Today, I'm celebrating another ridiculous outing by Louis, one that only provided four masters, but with two surviving alternates, will push us up to six listening examples. So don't go anywhere for the next half hour or so and prepare to have your mind melted! (A good thing, trust me...)
Today's session comes from Los Angeles, one of a string of California-based Decca sessions. Louis was still fronting Luis Russell's orchestra, getting better all the time (1937 was the occasion of the seminal "Fleischmann's Yeast Broadcasts," showing how great the band sounded outside of the recording studio). Louis was in California filming Every Day's a Holiday and Doctor Rhythm in the fall of 1937 and he stayed out there through January with long engagements at the Vogue in Los Angeles, Sweet's Ballroom in San Francisco and Frank Sebastian's Cotton Club in Culver City. With the end of the California sojourn in site, Decca looked to get the new material in can before Armstrong embarked on another tour of one-nighters. Thus, four tunes were recorded on January 12 and another four the following day, January 13. The four on the 13th are fantastic but the ones on the 12th are positively historic (maybe wait around five years and I'll cover the next day's session on its 80th anniversary!).
Leading off, we have "Satchel Mouth Swing," an updated, swinging take on Louis's own composition (co-credited to Lil Hardin Armstrong and Clarence Williams), "Coal Cart Blues." Louis originally backed Eva Taylor on the first recording of "Coal Cart Blues" with a Clarence Williams small group in 1925 and he'd revisit it again with Sidney Bechet in 1940. The Bechet version features a more easy-going tempo, which is how most other bands have tackled it but the 1925 one is a hot one if you haven't heard it in a while.
There's nothing easy-going about "Satchel Mouth Swing," which romps from note one. Here's the audio:
From the opening notes, we're off! And we're also introduced to one of the heroes of this session, New Orleans drumming legend Paul Barbarin, who kicks things off with those mighty press rolls and just doesn't quit. We play a CD at the Louis Armstrong House Museum that opens with this selection and every time it comes on, I look at fellow employee, drummer extraordinaire Hyland Harris, and we both shake our heads and mutter, "Paul Barbarin."
A word about Paul Barbarin: we all know that Louis LOVED Big Sid Catlett and rightfully so; I can't listen to more than a few bars of Catlett's playing without exclaiming, "Sid!" Louis called Sid a "born genius" and always went out of his way to praise him...but deep down I think he preferred Barbarin. The only time it came out was during a December 1956 interview in London with Sinclair Traill. Louis had just praised Sid but also took him down a few pegs for being late sometimes. Continuing his discussion on drummers, Louis brought up Cozy Cole.
"He was a good man," he said of Cole, "good for the band, but he wasn't a real New Orleans drummer. I mean he couldn't play like Paul Barbarin who plays real New Orleans drums. It's a different beat altogether--if you don't believe me, just kinda listen. Catlett and Cole were good men, no doubt 'bout that, but they couldn't keep that tempo like Paul Barbarin can. He ain't got a beat, man, he's got the beat." Louis went on to lament that Barbarin was "a good man really wasted" because he was too "homesick" to leave New Orleans. Barbarin later responded in print by saying he was hurt by Louis's comments and was never asked to leave. Regardless, the point remains that almost 20 years after Barbarin left him, Louis was still thinking beautiful thoughts about him (more on that in a bit).

◆ To be done:
- 1) From the Louis Armstrong text, extract the passage starting with "A word about" and going on through "up Cozy Cole.".
- 2) Extend the Louis Armstrong text from where it stops.
The listing that comes next has no connection to the Louis Armstrong text.

◆ Material:
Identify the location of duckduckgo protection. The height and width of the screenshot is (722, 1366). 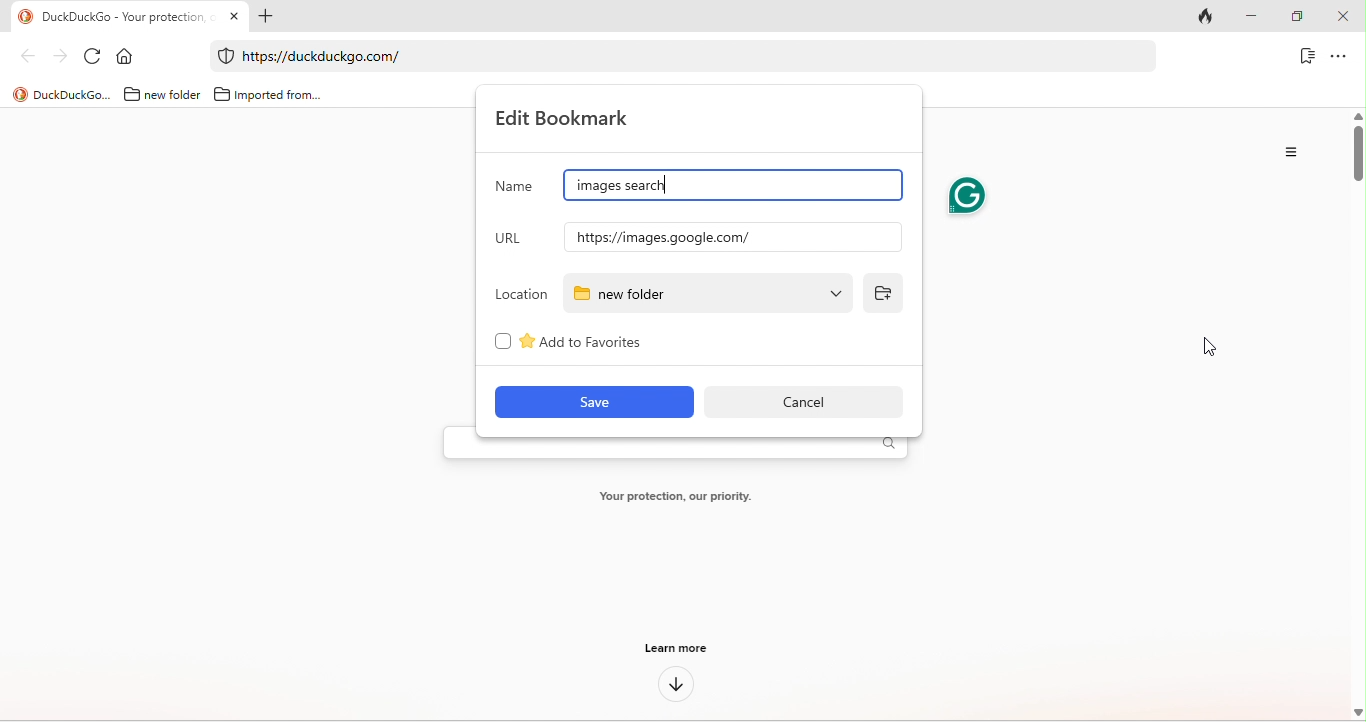
(223, 56).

◆ Outputs in order:
- 1)
A word about Paul Barbarin: we all know that Louis LOVED Big Sid Catlett and rightfully so; I can't listen to more than a few bars of Catlett's playing without exclaiming, "Sid!" Louis called Sid a "born genius" and always went out of his way to praise him...but deep down I think he preferred Barbarin. The only time it came out was during a December 1956 interview in London with Sinclair Traill. Louis had just praised Sid but also took him down a few pegs for being late sometimes. Continuing his discussion on drummers, Louis brought up Cozy Cole.

- 2)
After the strutting intro, the band takes the "Coal Cart" melody, shared between the brass and the reeds (there's a very good chance that this is a Chappie Willet arrangement; more on that in a bit). After a neat interlude, Louis takes the vocal all about this mythical "Satchel Mouth." It was only about 8 years earlier that Louis jokingly referred to his horn by that moniker on record; soon after it was corrupted into "Satchmo" and Louis never looked back. Thus, it makes sense to include it in a song title (and don't forget "Satchel Mouth Baby" by Mary Lou Williams, a friend of Louis's and Joe Glaser's), though the lyric about "rhythm don't mean a thing when Satchel Mouth starts to swing" doesn't sound like our man!
Charlie Holmes steps up with a short, fruity statement before the great J.C. Higginbotham bursts in with one of his shouting outings (Higgy was in great spirits those days; listen to his "I Double Dare You" solo from the next day for further proof). A repeat of the pre-vocal riff interlude sets up our hero's entrance, pounding through the melody in the upper register over Barbarin's patented cymbal backbeats. He doesn't really improvise at all, but there is a nice extended ending that finds Louis hitting--and holding--a dramatic final high concert D as the band swings to a tight ending.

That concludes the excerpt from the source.